Recently, there has been a trend toward introducing telematics functions to agricultural vehicles such as tractors to enable them to implement various functions. For example, as a prior patent, Korean Patent No. 10-2415915 proposed a technology that enables rapid response by transmitting vehicle failures to a server.

It can be said that agricultural vehicles are generally driven within a practically designated area and work is performed within this area. However, it is inevitable that the vehicle will leave this safe zone. Even if this happens due to the driver's driving, it can be said that specific measures are necessary if theft is suspected.

The present invention proposes an agricultural vehicle having a function that can quickly report to a server when the agricultural vehicle leaves a set safe zone. The server can store this information and send this information to the vehicle owner, manager, etc.

Here, the present invention proposes a function that can periodically transmit the current location of the vehicle to the server even when the vehicle is turned off while out of the safe zone, and in particular, it is designed to report the current location of the vehicle to the server for a long period of time with minimal battery usage by periodically transmitting only the minimum signal when the ignition is off. Furthermore, the period at this time is set longer than the driving state of the vehicle so as to efficiently use the battery.

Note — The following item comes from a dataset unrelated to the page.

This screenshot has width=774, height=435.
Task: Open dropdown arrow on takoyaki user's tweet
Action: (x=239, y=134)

The agricultural vehicle of the present invention comprises a control unit section and a telematics section. The control unit section includes an engine control unit for controlling the engine of the vehicle, a transmission control unit for controlling the transmission, and a hydraulic control unit for controlling the hydraulic pressure. In addition, the telematics section receives information of the control unit section (10) through vehicle communication, includes a GNSS module for determining the current location of the vehicle, a processor for processing signals from the GNSS module, and a communication module for transmitting information to a server under processing by the processor.

Here, in the driving mode where the vehicle is turned on, the processor periodically reports the vehicle's location to the server, and in the sleep mode where the vehicle is turned off, the processor reports the current location of the vehicle to the server with a longer period than the period in the on state. In addition, the processor determines whether the current location of the vehicle has left the safe zone and transmits an event signal to the server. In addition, the server can store this safe zone departure signal and transmit it to multiple terminals.

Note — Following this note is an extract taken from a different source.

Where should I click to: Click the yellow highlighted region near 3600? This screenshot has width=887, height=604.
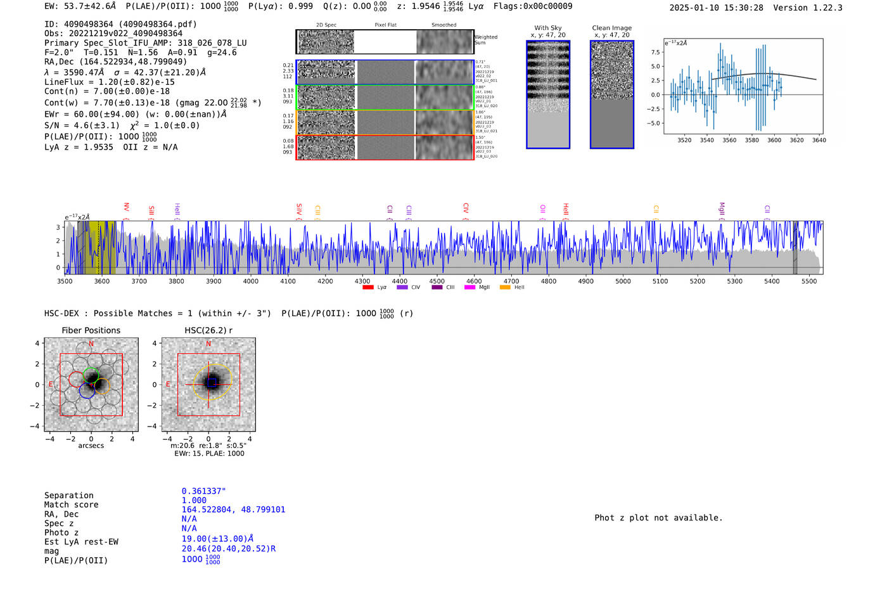(x=101, y=247)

According to the present invention as described above, the current location of the vehicle can be transmitted to the server in real time, so that the owner or manager can conveniently identify and manage the current location of the vehicle through the server. In addition, if the vehicle leaves the set safe zone, the server can immediately identify this and notify the necessary terminal, so management convenience can also be expected.

In addition, the location report of these vehicles can be reported to the server by activating the GNSS module and processor periodically not only in the driving state but also in the sleep state. The reporting cycle in the sleep state is set to be significantly longer than the reporting cycle in the driving state, thereby responding to the battery consumption problem. This is expected to be advantageous in responding to theft, as it allows for a quick and accurate response to vehicle theft, etc.

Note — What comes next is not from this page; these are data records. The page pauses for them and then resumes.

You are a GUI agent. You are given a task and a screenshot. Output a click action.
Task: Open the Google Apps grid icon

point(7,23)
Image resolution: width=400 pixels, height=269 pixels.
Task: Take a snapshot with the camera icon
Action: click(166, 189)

Figure 1 is a block diagram showing the functions of the agricultural vehicle of the present invention.

Next, the present invention will be examined in more detail based on embodiments illustrated in the drawings.

The agricultural vehicle of the present invention has a safe zone departure reporting function. That is, when the vehicle leaves the set safe zone, the vehicle has a function to transmit this fact to the server. In addition, the server can notify this safe zone departure fact through a personal terminal, so that the vehicle owner and manager can quickly identify it.

As shown in Fig. 1, the agricultural vehicle of the present invention includes a control unit section (10) composed of a plurality of control units, and a telematics section (20) for processing information transmitted from the control unit section (10) and transmitting it to a server (30). The control unit section (10) includes several control units that control each part of the tractor.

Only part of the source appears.